Elsewhere, James Simmons replied to Richard's original announcement, asking why Richard had moved /dev/tty0 to /dev/vc/0; since (he asserted) the console system would become multihead-aware in 2.5, "we might end up with /dev/tty representing physical heads and /dev/vty to represent virtual consoles." Richard replied that the change was done for consistency with other virtual console devices. James asked where the /dev/vc idea came from. Richard explained, "I can't remember who chose /dev/vc/ in this particular case, but the principle of moving things into subdirectories is fully supported by Linus. In fact, he wanted me to go further than I had :-)" James asked what Linus Torvalds had had in mind, and Richard went on:

He wanted me to move the SCSI device entries from directories like /dev/sd, /dev/sg, /dev/sr and so on to a "logical physical" heirarchy under /dev/scsi, where subdirectory names map to the SCSI address components (i.e. bus, target, lun).

Also, he wanted me to rip out the compatibility entries so the kernel was left with a clean namespace.

James liked Linus' idea of the /dev/scsi hierarchy, and asked why Richard hadn't done it. Richard replied, "It's just not the way I did it originally, though I didn't mind doing it that way (after discussions with SGI I was heading in that direction anyway). I just wanted to keep the old names as well, but Linus wanted them removed from the patch."

Elsewhere and in the course of discussion, Victor Khimenko explained some of the new situation to James. He said that if there was more than one of a given type of device, there would be a directory for that device. For instance, "/dev/tts/* for serial ports, /dev/printer/* for line printer ports, etc." James hadn't understood that a directory hierarchy was so integral to devfs. He pointed out, "You know this is going to break alot of things :(" Richard replied, "If you mean that a devfs kernel has entries in different places, then yes, nearly everything breaks. The old scheme was a mess, and Linus wanted to take an iron broom to it. However, if you run devfsd, then you can get back all the old names if you so desire. In fact, that's what I do on my systems. So devfs+devfsd shouldn't break anything." And Victor added, "Default layout was designed to be clean and manageable, NOT to be 100% backword compatible."


2. Fixing Stalls At Heavy I/O Writes
9 Feb 2000 - 16 Feb 2000 (40 posts) Archive Link: "Re: elevator-starvation-4 (2.2.14 && 2.3.42) [was Re: 2.3.42 elevator latency] (fwd)"
People: Linus TorvaldsAndrea Arcangeli

This was first covered in Issue #25, Section #1  (31 May 1999: Performance/DoS Patch; Kernel Stabilizes) . This time Andrea Arcangeli had posted another patch to stop Linux from stalling during heavy I/O writes. Linus Torvalds replied:

I'd MUCH rather have something like:

  1. each IO queue has a sequence number
  2. each incoming request increments the sequence number, and sets req->seq to be the new sequence number allocated.
  3. re-do the request queue to be a regular "struct list_head" thing, so that we can go both forwards and backwards.
  4. start adding requests from the BACK instead of the front like we do now. That's usually the right thing to do anyway, so it makes us use less CPU to find the right position. It also makes the next rule trivial to implement:
  5. refuse to move a new request forward past a request that has a sequence number that is too much in the past. Here "too much" depends on what kinds of requests we're talking about.

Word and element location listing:
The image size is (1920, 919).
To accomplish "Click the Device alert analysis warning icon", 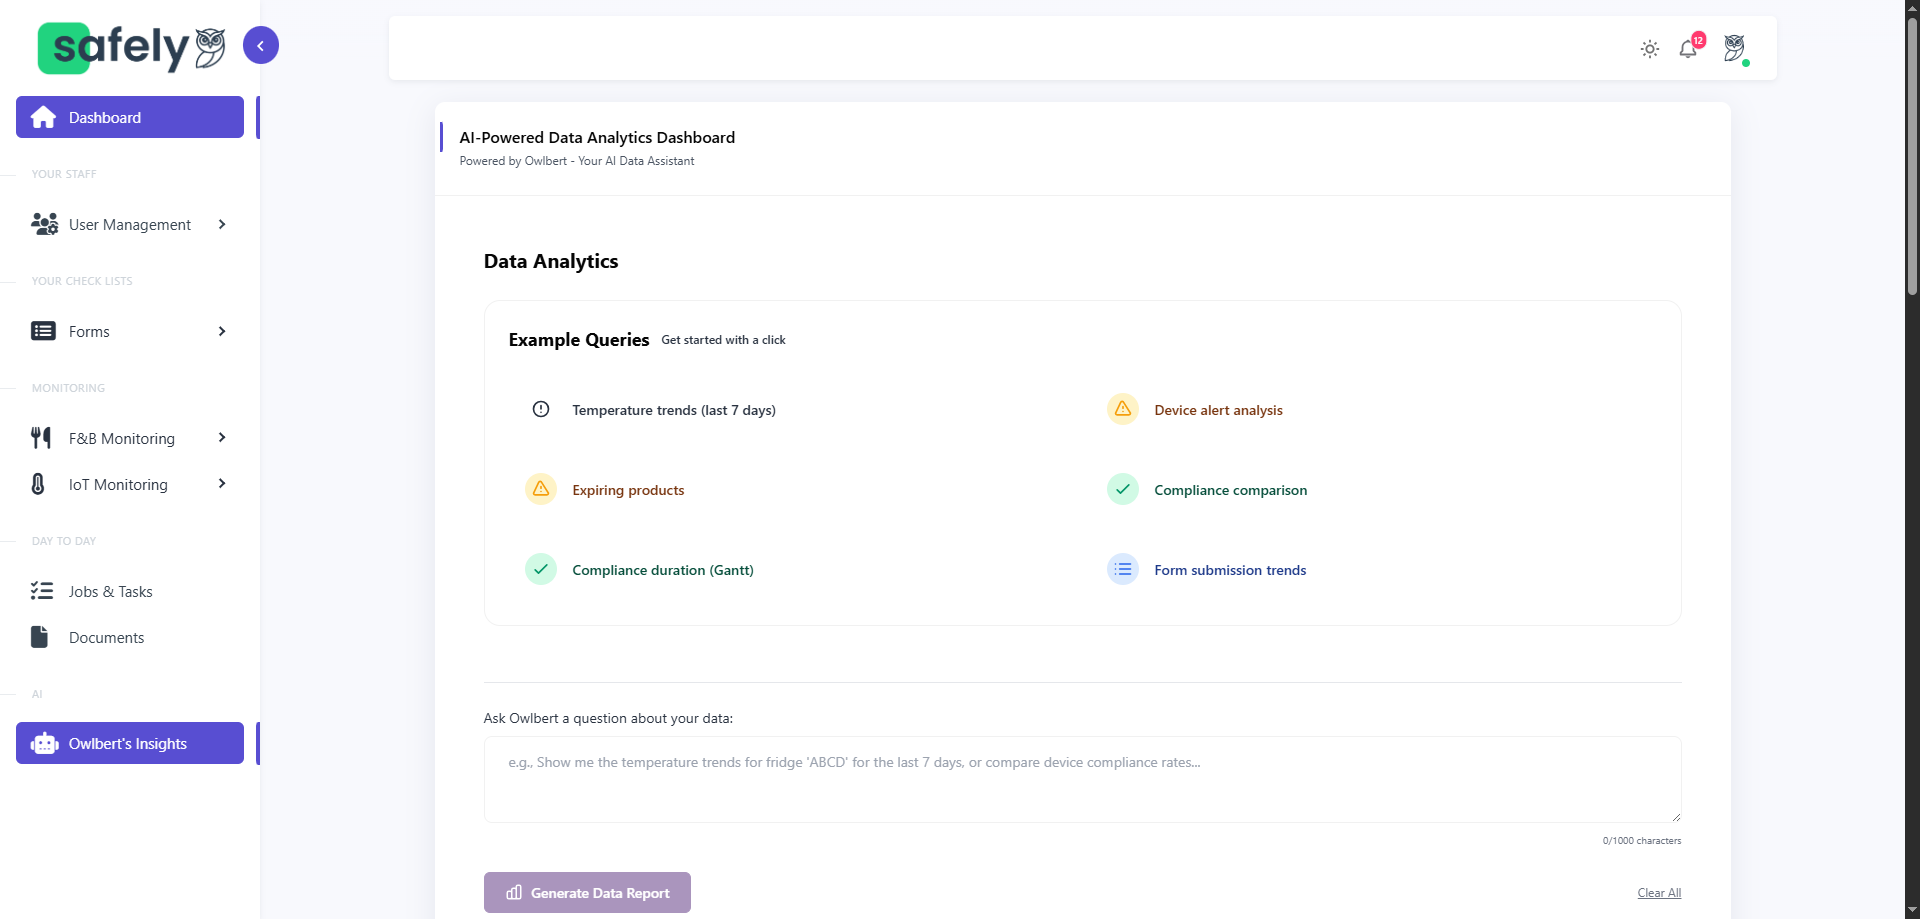I will tap(1123, 409).
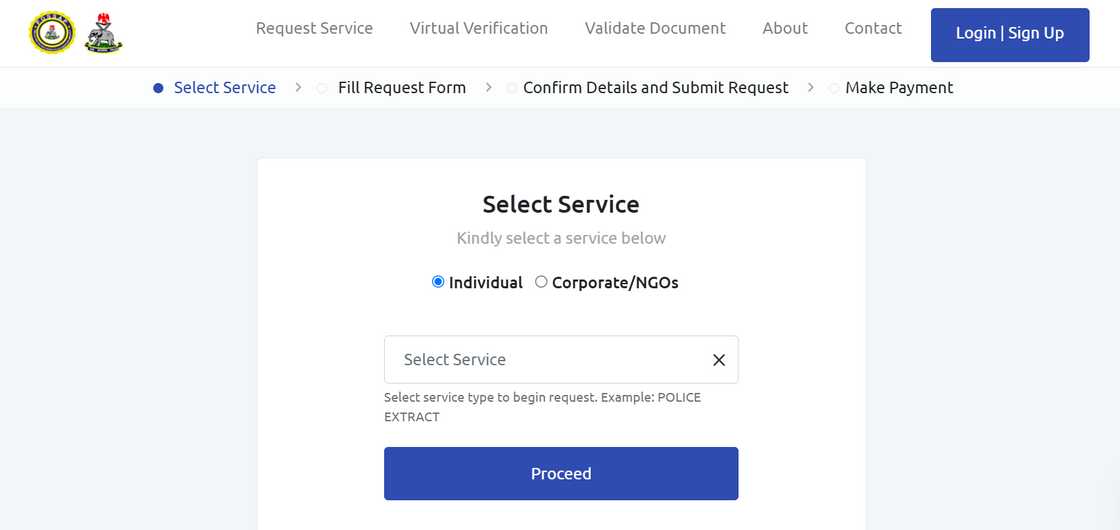The height and width of the screenshot is (530, 1120).
Task: Click the chevron after Select Service step
Action: pyautogui.click(x=298, y=88)
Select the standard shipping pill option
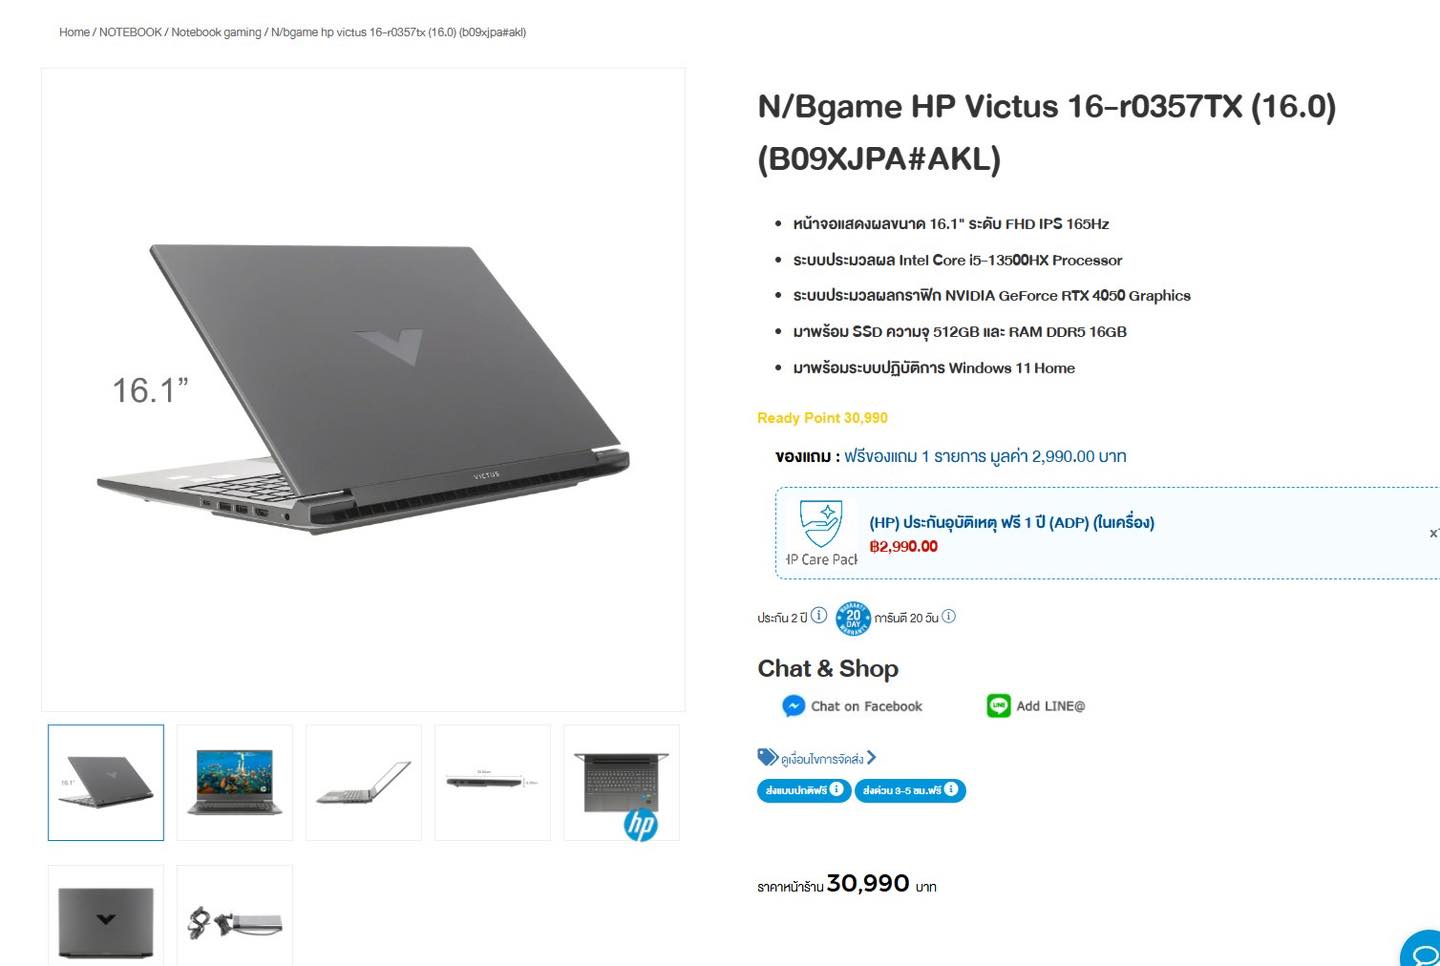Image resolution: width=1440 pixels, height=966 pixels. tap(804, 790)
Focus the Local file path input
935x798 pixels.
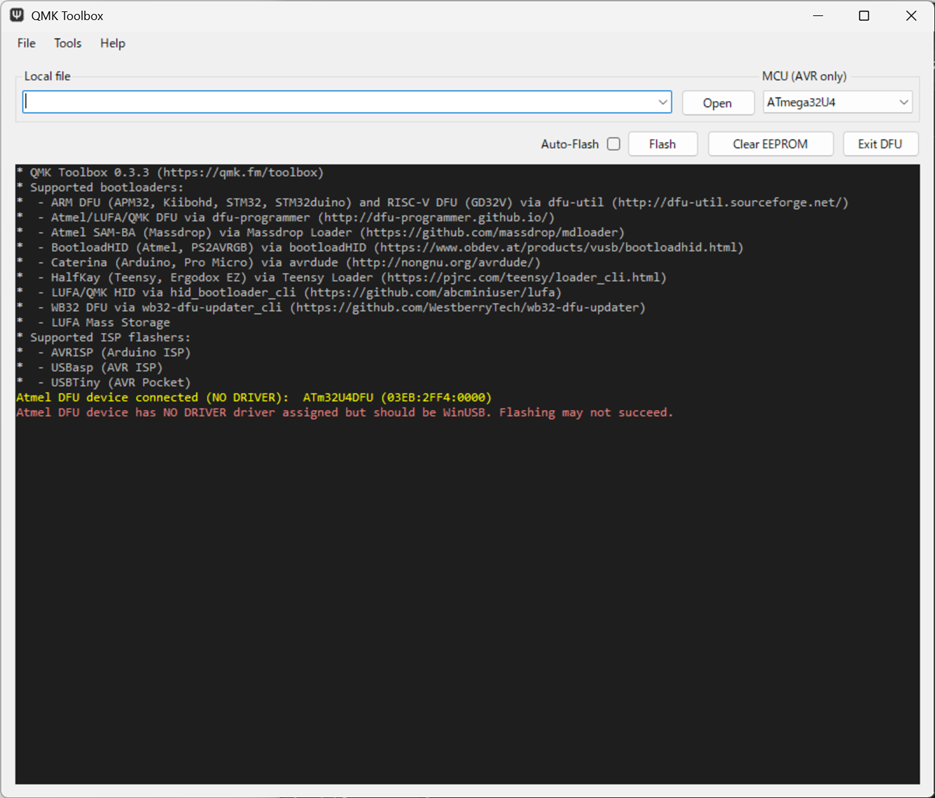click(340, 102)
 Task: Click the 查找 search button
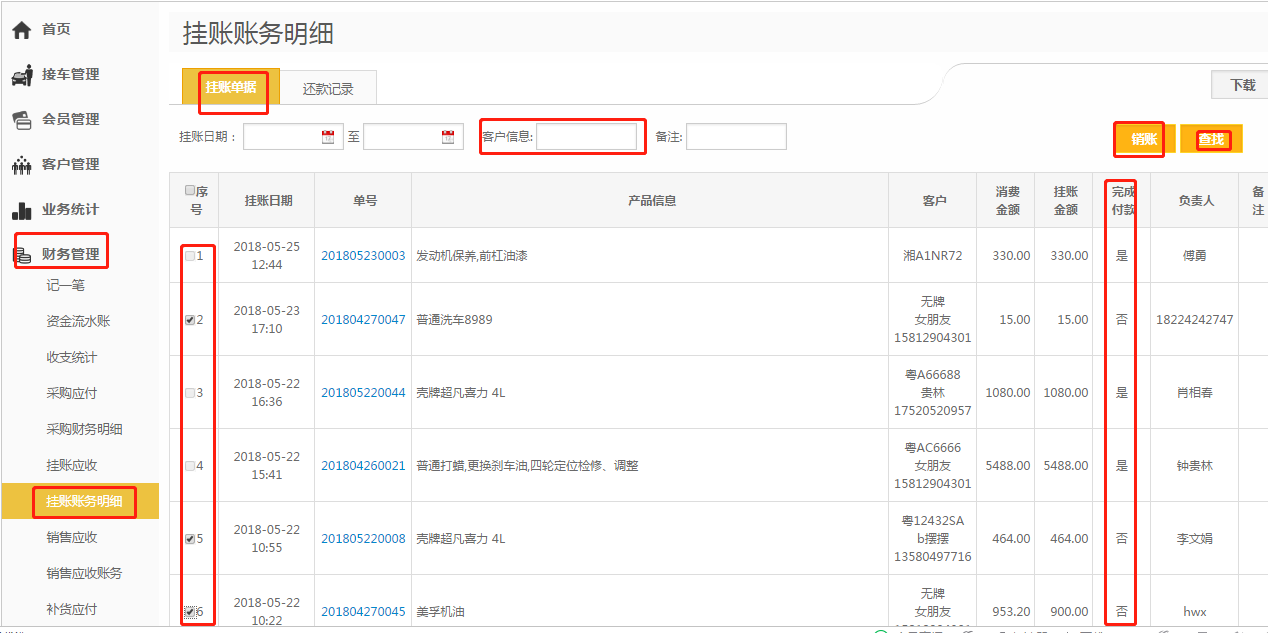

REQUIRED TASK
Answer these questions from the kernel newsletter excerpt:
1. Under which directory did Linus want the SCSI device entries placed in a "logical physical" hierarchy?
2. What does Richard say to run to get back all the old device names?
3. In Linus's plan for the request queue, from which end should requests start being added?
Answer using only the kernel newsletter excerpt.

ANSWER TO THE TASK
1. /dev/scsi
2. devfsd
3. The back